Maghreb : la finance islamique atteint un montant record dans ce pays


La finance islamique repose sur des fondements éthiques et religieux qui la distinguent nettement de la finance conventionnelle. À la différence des systèmes classiques, elle interdit toute forme d’intérêt (riba) et privilégie les contrats fondés sur le partage des profits et des pertes, l’investissement productif et l’adossement à des actifs réels. Les produits proposés, qu’il s’agisse de la mourabaha, de l’ijara ou du moucharaka, obéissent à un encadrement strict dicté par la charia, visant à instaurer une justice contractuelle et à éviter la spéculation excessive. Cette approche séduit de plus en plus de clients dans les pays à majorité musulmane, mais aussi au-delà, pour sa promesse d’une finance plus responsable, enracinée dans l’économie réelle.

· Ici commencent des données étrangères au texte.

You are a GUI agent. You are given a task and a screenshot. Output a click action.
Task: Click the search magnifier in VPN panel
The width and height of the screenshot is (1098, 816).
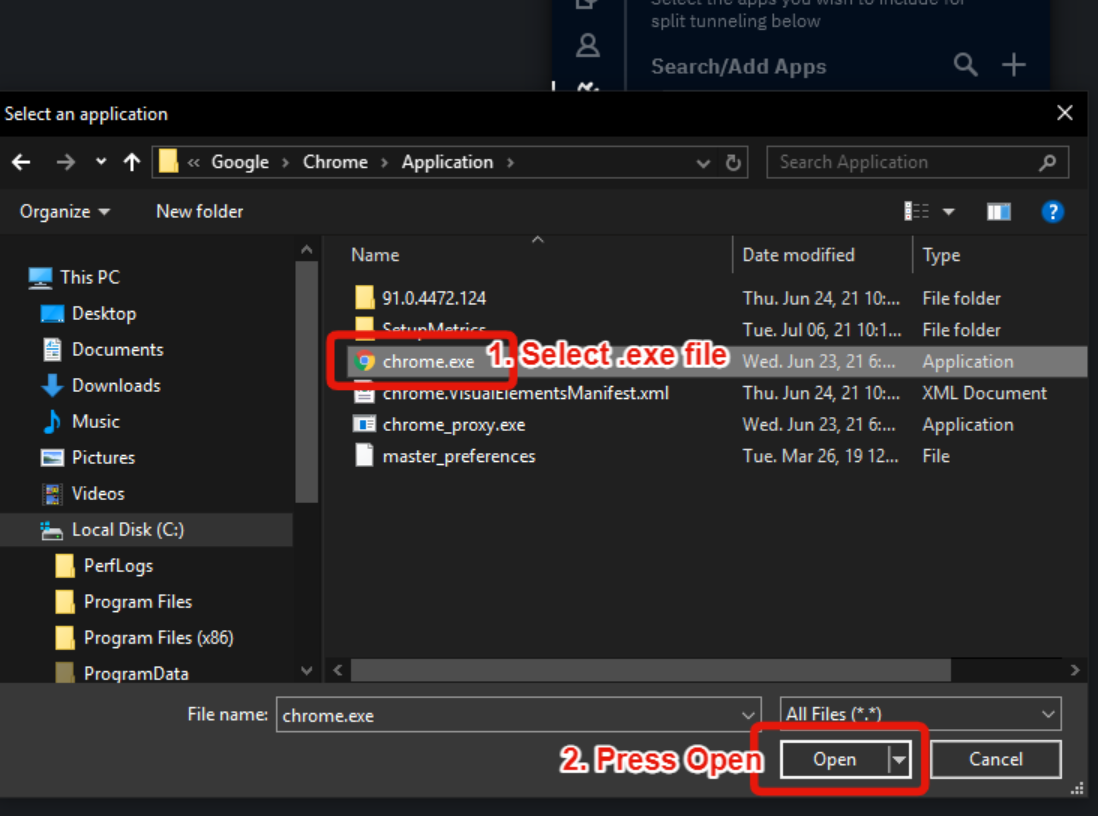tap(965, 66)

L’Algérie accélère le pas vers une transformation bancaire

En Algérie, cette forme de finance a connu une ascension fulgurante ces dernières années, au point de franchir des seuils records en matière de collecte de dépôts et de financement. Loin d’un simple engouement passager, le développement de la finance islamique y prend des allures de transformation profonde. Depuis 2020, le pays a vu émerger deux banques exclusivement dédiées à cette finance ainsi que dix guichets spécialisés au sein d’établissements classiques. Ce maillage institutionnel, bien que récent, témoigne d’une volonté affirmée d’intégrer durablement ce modèle dans le paysage bancaire national.

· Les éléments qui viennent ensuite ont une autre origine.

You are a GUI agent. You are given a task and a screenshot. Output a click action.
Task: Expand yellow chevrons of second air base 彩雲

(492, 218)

Avec une croissance annuelle estimée entre 25 et 30 %, le rythme est soutenu et constant. Plus impressionnant encore, les dépôts collectés par le secteur ont dépassé les 900 milliards de dinars en seulement quatre années. Selon Sofiane Mazari, président de la Commission de la finance islamique au sein de l’Association professionnelle des banques et établissements financiers (Abef), ce chiffre illustre la capacité du secteur à attirer massivement l’épargne nationale depuis son lancement.

Cette dynamique reflète non seulement un engouement du public, mais aussi une adaptation rapide des institutions financières aux nouvelles attentes. Elle repose sur une adhésion croissante des citoyens à des valeurs de transparence, de partage des risques et de soutien à l’économie productive.

Un moteur pour l’économie réelle

L’un des traits les plus marquants de cette évolution réside dans la destination des financements octroyés. Plus de 600 milliards de dinars ont été injectés à travers des produits islamiques, dont une large majorité, environ 70 %, a été orientée vers le tissu entrepreneurial. Ce choix stratégique indique clairement que la finance islamique ne se limite pas à une alternative morale : elle devient un levier actif pour stimuler les petites et moyennes entreprises, renforcer l’investissement local et revitaliser les chaînes de valeur internes.

À titre d’exemple, un entrepreneur souhaitant acquérir du matériel pour lancer son activité peut recourir à une opération de mourabaha, par laquelle la banque achète l’équipement pour le lui revendre avec une marge clairement définie. Ce type de financement garantit la transparence des transactions tout en minimisant les incertitudes liées à l’endettement. Résultat : des entreprises mieux accompagnées et des fonds orientés vers des usages tangibles, concrets, générateurs d’emplois.

Un virage stratégique au potentiel prometteur

La progression rapide de la finance islamique en Algérie ne relève pas d’un hasard, mais d’une stratégie coordonnée entre régulateurs et acteurs bancaires. En structurant un environnement favorable – de la formation des agents à la standardisation des produits – le pays prépare le terrain à une diversification de son système bancaire. Cette montée en puissance arrive dans un contexte où l’exigence de modèles plus éthiques et inclusifs gagne du terrain, tant au niveau national qu’international.

Derrière les chiffres impressionnants se dessine un changement de paradigme : la finance islamique n’est plus perçue comme un secteur marginal, mais comme un pilier à part entière du système financier algérien. Ce virage offre une opportunité unique d’élargir l’accès au crédit, de bancariser des franges jusque-là exclues du système classique, et de créer des ponts entre modernité économique et référents culturels.

L’enjeu désormais est de consolider cette trajectoire en poursuivant l’innovation financière, en renforçant la confiance des clients et en assurant une supervision rigoureuse. Car si les fondations sont désormais posées, c’est sur leur solidité que reposera la pérennité de ce modèle.